Con Esquerra se pueden pactar, por ejemplo, políticas sociales o económicas, pero nunca aquellas que afecten a cuestiones nacionales
Conocido entre las élites sociales y culturales en la segunda etapa del franquismo, con aureola de luchador contra la dictadura y de banquero peculiar, Pujol fundó Convergència en 1974, obtuvo primero unos resultados bastante mediocres pero mejoró en las primeras elecciones autonómicas de 1980 hasta el punto de ser la minoría parlamentaria más votada. Entonces, al aliarse con una dócil ERC, fue proclamado presidente de la Generalitat y formó un gobierno monocolor. Desde esta posición de relativa fuerza, y con la ayuda que le supuso el trasvase de voto de la extinta UCD, arrasó en las siguientes autonómicas, las de 1984. A partir de ahí, tres mayorías absolutas, dos gobiernos en minoría con el apoyo del PP y una importante representación en el Congreso. Pujol fue más que un presidente autonómico, fue una figura admirada y respetada en el resto de España.
De esta apoteosis a la decadencia, pasando por un lento declive, transcurrieron casi veinte años. En 2003, con Artur Mas de candidato en sustitución de Pujol, CiU dejó de ocupar el Gobierno de la Generalitat. Pero la causa de esta pérdida no fue la personalidad del candidato sino el grave error socialista de aliarse con ERC (y con IC) para formar una contradictoria mayoría con el objetivo de que Pasqual Maragall alcanzara la presidencia de la Generalitat a cambio de proceder a una reforma del Estatuto.

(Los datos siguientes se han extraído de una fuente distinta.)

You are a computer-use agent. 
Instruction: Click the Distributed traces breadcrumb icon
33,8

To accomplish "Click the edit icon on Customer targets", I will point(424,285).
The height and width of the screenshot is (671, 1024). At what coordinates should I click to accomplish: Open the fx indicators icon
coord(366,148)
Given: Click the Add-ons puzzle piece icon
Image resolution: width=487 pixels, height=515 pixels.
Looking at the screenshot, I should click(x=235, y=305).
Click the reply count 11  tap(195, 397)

Con Esquerra se pueden pactar, por ejemplo, políticas sociales o económicas, pero nunca aquellas que afecten a cuestiones nacionales. Pactar un nuevo Estatuto fue una ingenua imprudencia. A partir de entonces, para competir con Esquerra, CiU se vio obligada a subir el listón del nacionalismo hasta llegar al límite: la independencia de Cataluña. Ello sucedió tras la alocada disolución parlamentaria de septiembre de 2012. Allí empezó la desnaturalización definitiva de CiU: pasó a convergirse en una Esquerra bis. Todo un triunfo de ERC, por cierto.
En efecto, el paso de un nacionalismo trasversal y flexible, en el que muchos se reconocían, a un independentismo puro y duro, le está restando muchos votos a CiU: por un lado de personas que no son independentistas y, por otro, de quienes prefieren el original a la copia y se pasan a ERC. En todo caso, CiU está perdiendo a una parte importante de sus votantes tradicionales, ese empresariado de todos los niveles que ha echado cuentas con eso de la independencia y ve que no le salen los números. Y no hace falta ser empresario para tener esa sensación: también muchos asalariados, altos y bajos, estiman que el porvenir económico se oscurece con la aventura independentista.
Pero hay otro factor, el factor líder. Que el más importante dirigente histórico del catalanismo y su familia sean los protagonistas de un escándalo de corrupción de gran magnitud, ha sumido a CiU en una melancólica desorientación: sometida a los dictados de ERC, y de tres asociaciones civiles que le controlan la calle, ya no es ni la sombra de lo que fue. Si además el actual presidente estuviera directamente implicado en los manejos de la familia Pujol, habría sonado la hora del adiós. Mucho antes del 27 de septiembre.
Francesc de Carreras es profesor de Derecho Constitucional.